ПРИВЕДЁННЫЙ ТЕКСТ
++++++
После Тарковского — страница 18 из 26

«Волшебство как раз и означает, что никто не может быть достоин счастья, и что, как знали еще древние, счастье по человеческим меркам – это всегда hybris, всегда самонадеянное и неумеренное желание».

Кант, напоминает далее Агамбен, говорит о блаженстве, но лишь в контексте разговора о законе, который советует, что нужно делать, чтобы быть его достойным.

«Но с тем счастьем, которого мы можем быть достойны, мы (или ребенок в нас) не знаем, что, собственно, делать. Какая катастрофа, если женщина нас любит, потому что мы это заслужили! И что за скука – счастье как приз или компенсация за хорошо сделанную работу!»

Следовательно,

«…не о том речь, что счастье зарезервировано за другими (счастье как раз и означает: для нас), но что оно нас настигает лишь в точке, в которой не нам было предназначено, было не за наш счет. А именно: за счет магии. Вот тогда-то, когда мы вырываем его у судьбы, оно полностью совпадает с нашей уверенностью в способности к волшебству, с жестом, каким мы рассеиваем раз и навсегда детскую грусть»[56].

То, что мы видим в «Шультесе», совпадает по сути с этой мыслью – но за исключением одного-единственного момента: «счастье», которое настигает героя, полностью, окончательно разуверяет его в волшебстве, в способности хоть что-то вырвать у судьбы. Вместо волшебства обнаруживает себя голое присутствие закона. Цепь событий, которая привела к развязке, в фильме Бакурадзе подчеркнуто нереалистична, так как по ту сторону всех законов природы и общества обнаруживает себя еще и совершенно абсурдный закон вероятности, согласно которому что-то ничтожно малое в одночасье может стать всем и решить за нас все – и то, что мыслилось как счастливый случай, оказалось как раз подобной статистической вероятностью.
++++++
ЗАДАНИЕ
Перепишите слово в слово кусок текста о счастье и волшебстве, начиная со слов «То, что мы видим» и заканчивая словами «подобной статистической вероятностью.». Данные, которые идут дальше, здесь не понадобятся.

ИМЕЮЩИЕСЯ ДАННЫЕ
++++++
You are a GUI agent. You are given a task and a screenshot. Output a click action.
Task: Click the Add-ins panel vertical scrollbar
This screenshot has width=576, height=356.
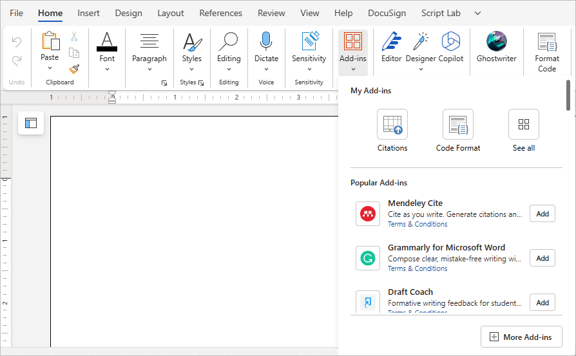tap(568, 95)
++++++
РАЗБОР РЕШЕНИЯ
То, что мы видим в «Шультесе», совпадает по сути с этой мыслью – но за исключением одного-единственного момента: «счастье», которое настигает героя, полностью, окончательно разуверяет его в волшебстве, в способности хоть что-то вырвать у судьбы. Вместо волшебства обнаруживает себя голое присутствие закона. Цепь событий, которая привела к развязке, в фильме Бакурадзе подчеркнуто нереалистична, так как по ту сторону всех законов природы и общества обнаруживает себя еще и совершенно абсурдный закон вероятности, согласно которому что-то ничтожно малое в одночасье может стать всем и решить за нас все – и то, что мыслилось как счастливый случай, оказалось как раз подобной статистической вероятностью.